Many times I was happy, or at least trying to be happy. I loved my family. Many times, I was not. And I wrote about it.
Here’s some excerpts.
October 31, 2002: “I feel like I’m always in trouble. I can’t seem to do anything right. I try my best. [….] I cry a lot at night because I have bottled up feelings all day and I need to let it out.”
November 1, 2002: “I feel like everyone’s pasttime is to make fun of me. [….] I can’t do anything right.”
January 4, 2003: “Will Mom ever understand how much her words hurt me? [….] Mom wasn’t any comfort. I wanted her to be, but she was harsh and unfeeling.”
After a spanking with the belt. I was 13.

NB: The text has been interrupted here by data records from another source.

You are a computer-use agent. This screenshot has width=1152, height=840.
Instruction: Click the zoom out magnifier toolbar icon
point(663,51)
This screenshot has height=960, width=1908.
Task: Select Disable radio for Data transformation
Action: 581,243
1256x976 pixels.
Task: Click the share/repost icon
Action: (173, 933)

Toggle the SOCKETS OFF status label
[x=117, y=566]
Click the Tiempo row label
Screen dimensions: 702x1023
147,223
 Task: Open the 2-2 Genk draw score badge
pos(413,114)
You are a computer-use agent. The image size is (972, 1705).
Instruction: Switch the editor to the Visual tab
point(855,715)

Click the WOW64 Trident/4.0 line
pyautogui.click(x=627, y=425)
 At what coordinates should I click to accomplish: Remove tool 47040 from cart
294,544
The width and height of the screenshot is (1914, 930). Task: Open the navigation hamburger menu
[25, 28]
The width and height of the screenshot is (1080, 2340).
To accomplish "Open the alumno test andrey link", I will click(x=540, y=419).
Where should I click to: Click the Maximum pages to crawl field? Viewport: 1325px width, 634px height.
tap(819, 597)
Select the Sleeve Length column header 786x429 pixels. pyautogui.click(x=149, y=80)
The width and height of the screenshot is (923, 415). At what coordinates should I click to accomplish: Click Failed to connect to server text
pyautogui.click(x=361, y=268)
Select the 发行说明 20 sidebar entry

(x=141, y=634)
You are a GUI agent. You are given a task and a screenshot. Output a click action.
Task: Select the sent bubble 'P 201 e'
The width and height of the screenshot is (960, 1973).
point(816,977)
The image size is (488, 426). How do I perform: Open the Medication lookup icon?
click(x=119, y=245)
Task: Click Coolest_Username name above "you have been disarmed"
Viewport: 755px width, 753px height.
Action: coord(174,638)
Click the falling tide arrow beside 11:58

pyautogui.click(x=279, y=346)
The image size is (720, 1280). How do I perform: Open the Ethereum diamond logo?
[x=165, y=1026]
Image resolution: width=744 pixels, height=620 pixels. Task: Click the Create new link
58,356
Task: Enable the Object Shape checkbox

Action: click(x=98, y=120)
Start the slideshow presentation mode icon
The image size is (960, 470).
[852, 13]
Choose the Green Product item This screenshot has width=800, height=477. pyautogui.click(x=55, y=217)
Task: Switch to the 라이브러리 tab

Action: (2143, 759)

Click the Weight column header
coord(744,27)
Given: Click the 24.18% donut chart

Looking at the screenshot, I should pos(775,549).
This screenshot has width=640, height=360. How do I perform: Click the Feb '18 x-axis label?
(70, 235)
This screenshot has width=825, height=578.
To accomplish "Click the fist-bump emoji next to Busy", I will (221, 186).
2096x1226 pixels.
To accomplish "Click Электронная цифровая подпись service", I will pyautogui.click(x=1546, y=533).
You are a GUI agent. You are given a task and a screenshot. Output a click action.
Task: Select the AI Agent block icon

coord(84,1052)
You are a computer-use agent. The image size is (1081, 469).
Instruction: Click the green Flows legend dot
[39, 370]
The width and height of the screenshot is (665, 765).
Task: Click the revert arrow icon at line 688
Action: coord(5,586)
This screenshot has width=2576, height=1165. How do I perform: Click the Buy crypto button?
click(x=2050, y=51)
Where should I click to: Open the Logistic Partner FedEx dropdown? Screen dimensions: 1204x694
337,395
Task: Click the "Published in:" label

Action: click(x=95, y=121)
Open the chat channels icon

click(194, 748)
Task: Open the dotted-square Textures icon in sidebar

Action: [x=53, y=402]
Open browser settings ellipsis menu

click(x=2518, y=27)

January 20, 2003: “I am in trouble every day, or so it seems. My mom and dad are pleased every time I show them a good test grade […] but the pleasure doesn’t seem to last long. I am crying and I don’t know exactly why.”
September 30, 2004: “I wish Dad wanted to visit with people more. Oh, well. He does provide for us very well. I hope God will change Dad’s heart.”
A few years later, the entries get more detailed.
April 22, 2010: “I don’t understand why my family has so much emotional pain in it. I don’t feel like I can please Mom and Dad, [sister] doesn’t feel like she can please Mom and Dad, etc. Mom and Dad are so busy and so stressed that they are often not very loving towards us either. [Sister] feels like there is a lot of hurt in our family and hides up in her room all the time. I don’t understand why we all aren’t nicer to each other and more understanding. There’s a lot of pain beneath the surface. Everyone suffers their own pain and can’t see everyone else’s. And no one helps anyone else. And Mom just gets angry and takes it the wrong way if I try to point out how she has hurt me or [sister]. No one is willing to help things change. I don’t understand. I have prayed about it for so long now. It never seems to get any better permanently. We just go through cycles of more and more pain. I am beginning to think God must be letting things go on like this for a reason. But then I wish it was just me who always had hidden hurt. [Sister] and [brother] are so young and malleable and hurt can affect the rest of their lives. Sometimes I feel like running away not coming back. But I feel like [sister] and [brother] need me, especially [sister]. I know she has a lot of pain inside, and I don’t know how to help her.”
May 20, 2010: “Still having a lot of the same issues. I realize that in some ways, I create my own problems, but there are other things beyond my control. I feel like Mom and Dad take me for granted. Since I did well my first semester, they sort of assume I will do well and don’t appreciate the work that goes into it. I am having very dark thoughts tonight. I often wish for death to end all the pain I have inside, but I know [sister] really needs me and that really keeps me going. I have vowed to Jesus that I will never commit suicide, and I mean by His grace to keep that vow. Life just hurts so much sometimes. I can’t stop crying right now. […] All my emotions get all bottled up in me these days.”
August 8, 2010: “I feel like I push myself really hard about school and all, but I never seem to do enough to meet Mom and Dad’s expectations. I don’t have very much time at all to do something fun, or just relax, which I think is kind of unhealthy. [….] It’s not wrong to rest – Jesus even called the disciples aside to rest. I sort of think maybe my family doesn’t know how to rest.”
My prayer journals are less honest, but I was always praying to be less prideful and depressed and more submissive, better able to accept unfairness in life, because Jesus suffered more than I ever could.
It’s painful to revisit, like a giant headache.
And this is another reason why I left fundamentalism.
I was always writing and scrapbooking, trying to capture my life. I don’t know why. Maybe I knew I’d need it later.
But as Shaney Lee argued this past week on Ryan Stollar’s blog, please believe us when we tell you our past still hurts. Not everyone documents their pain. But that doesn’t make it less real.